--- Records to use ---

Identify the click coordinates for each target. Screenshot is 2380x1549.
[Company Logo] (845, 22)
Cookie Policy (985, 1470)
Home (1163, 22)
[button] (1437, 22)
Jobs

---

[Exercise description] Could you print all of the data above once more, unaltered?

[Exercise output]
Identify the click coordinates for each target. Screenshot is 2380x1549.
[Company Logo] (845, 22)
Cookie Policy (985, 1470)
Home (1163, 22)
[button] (1437, 22)
Jobs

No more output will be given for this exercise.